LENDER. The word "Lender" means Artisans' Bank, its successors and assigns.
NOTE. The word "Note" means the promissory note or credit agreement dated
January 10, 1997, in the original principal amount OF $750,000.00 from
Borrower to Lender, together with all renewals of, extensions of,
modifications of, refinancing of, consolidations of, and substitutions for
the promissory note or agreement.
RELATED DOCUMENTS. The words "Related Documents" mean and include without
limitation all promissory notes, credit agreements, loan agreements,
environmental agreements, guaranties, security agreements, mortgages, deeds
of trust, and all other instruments, agreements and documents, whether now or
hereafter existing, executed in connection with the Indebtedness.
MAXIMUM LIABILITY. THE MAXIMUM LIABILITY OF GUARANTOR UNDER THIS GUARANTY SHALL
NOT EXCEED AT ANY ONE TIME THE SUM OF THE PRINCIPAL AMOUNT OF $750,000.00, PLUS
ALL INTEREST THEREON, PLUS ALL OF LENDER'S COSTS, EXPENSES, AND ATTORNEYS' FEES
INCURRED IN CONNECTION WITH OR RELATING TO (A) THE COLLECTION OF THE
INDEBTEDNESS, (B) THE COLLECTION AND SALE OF ANY COLLATERAL FOR THE
INDEBTEDNESS OR THIS GUARANTY, OR (C) THE ENFORCEMENT OF THIS GUARANTY.

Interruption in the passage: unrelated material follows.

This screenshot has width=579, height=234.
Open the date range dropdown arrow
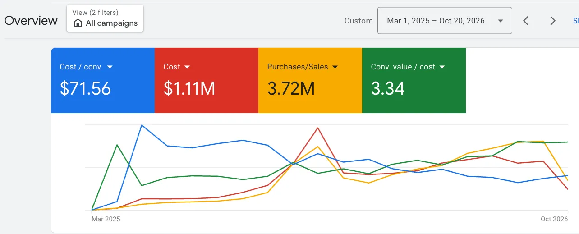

ATTORNEYS' FEES INCLUDE, WITHOUT LIMITATION, ATTORNEYS' FEES WHETHER OR NOT
THERE IS A LAWSUIT, AND IF THERE IS A LAWSUIT, ANY FEES AND COSTS FOR TRIAL AND
APPEALS.
The above limitation on liability is not a restriction on the amount of the
Indebtedness of Borrower to Lender either in the aggregate or at any one time.
If Lender presently holds one or more guaranties, or hereafter receives
additional guaranties from Guarantor, the rights of Lender under all guaranties
shall be cumulative. This Guaranty shall not (unless specifically provided
below to the contrary) affect or invalidate any such other guaranties. The
liability of Guarantor will be the aggregate liability of Guarantor under the
terms of this Guaranty and any such other unterminated guaranties.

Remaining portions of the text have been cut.